- EXERCISE OBJECTIVE: Reproduce all of the following records with "Screen dimensions" changed to "Display size" and everything else left the same. Omit the pictures from your answer.

- DATA FOR THIS EXERCISE:
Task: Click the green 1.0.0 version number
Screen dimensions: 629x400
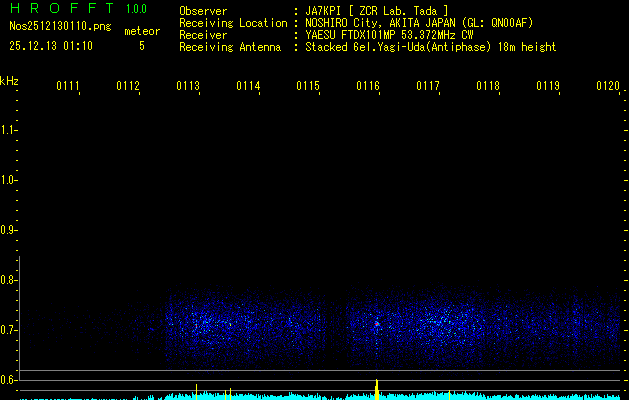Action: [x=135, y=10]
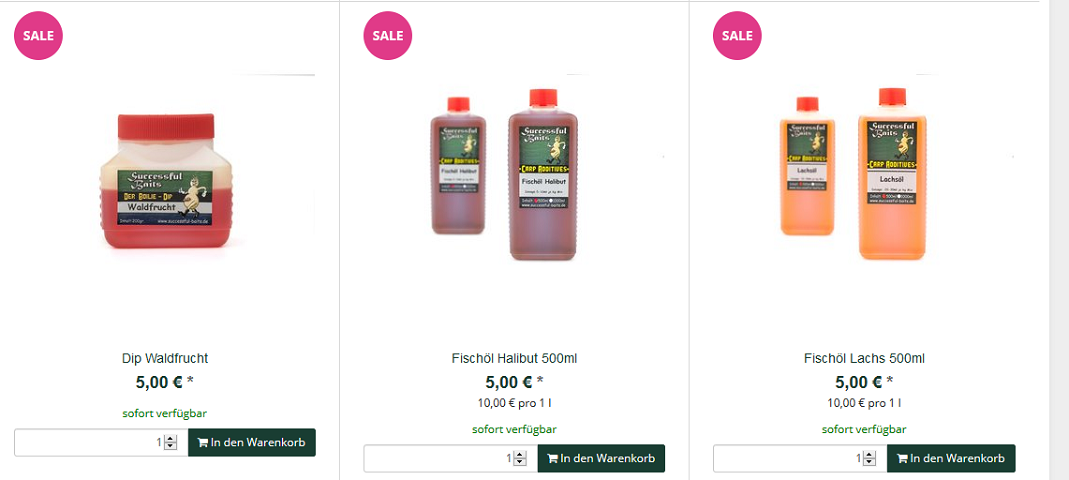
Task: Open the Fischöl Halibut 500ml title link
Action: (x=514, y=358)
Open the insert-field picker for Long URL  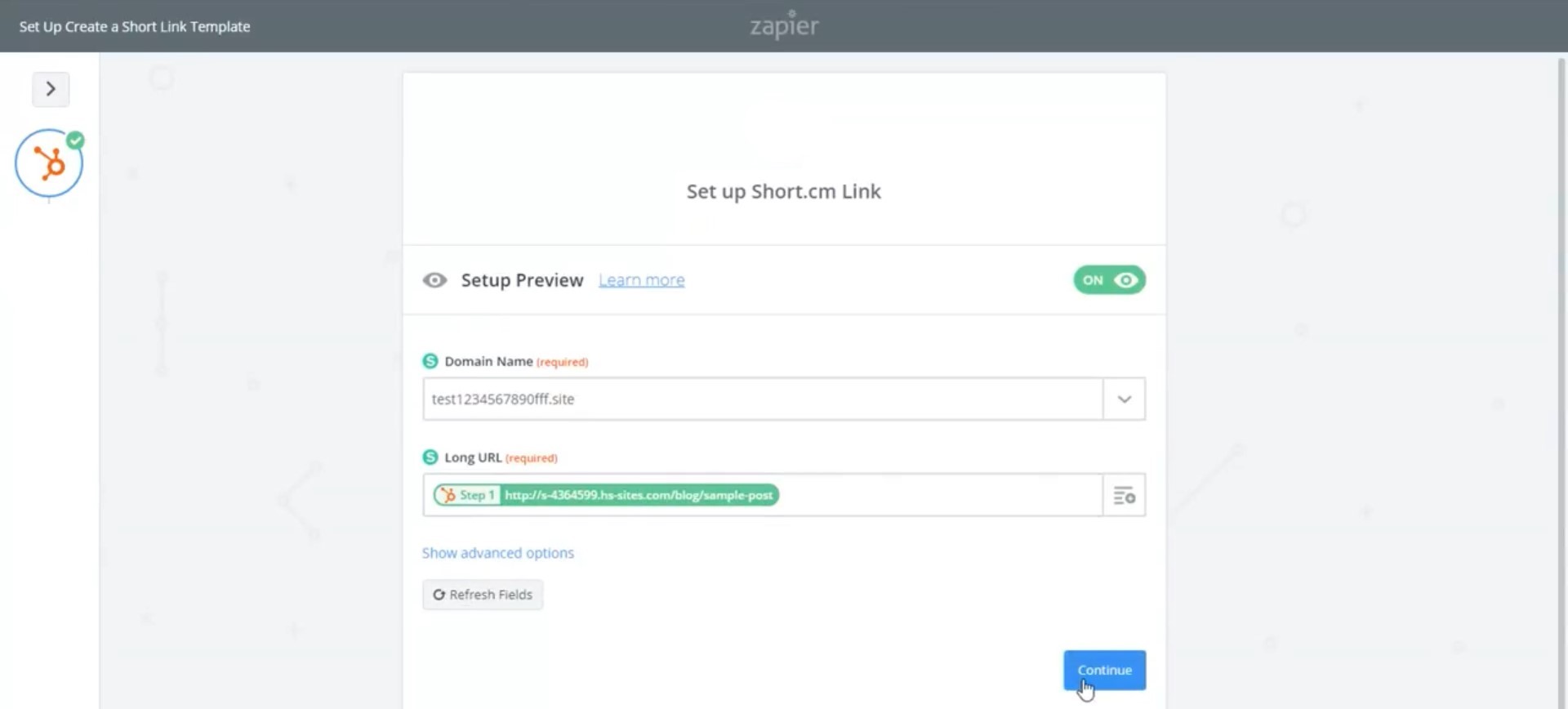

- COMPLETE ANSWER:
Task: Click the green 1.0.0 version number
Display size: 629x400
Action: [x=135, y=10]
Task: Open the Fischöl Halibut 500ml title link
Action: (x=514, y=358)
Open the insert-field picker for Long URL  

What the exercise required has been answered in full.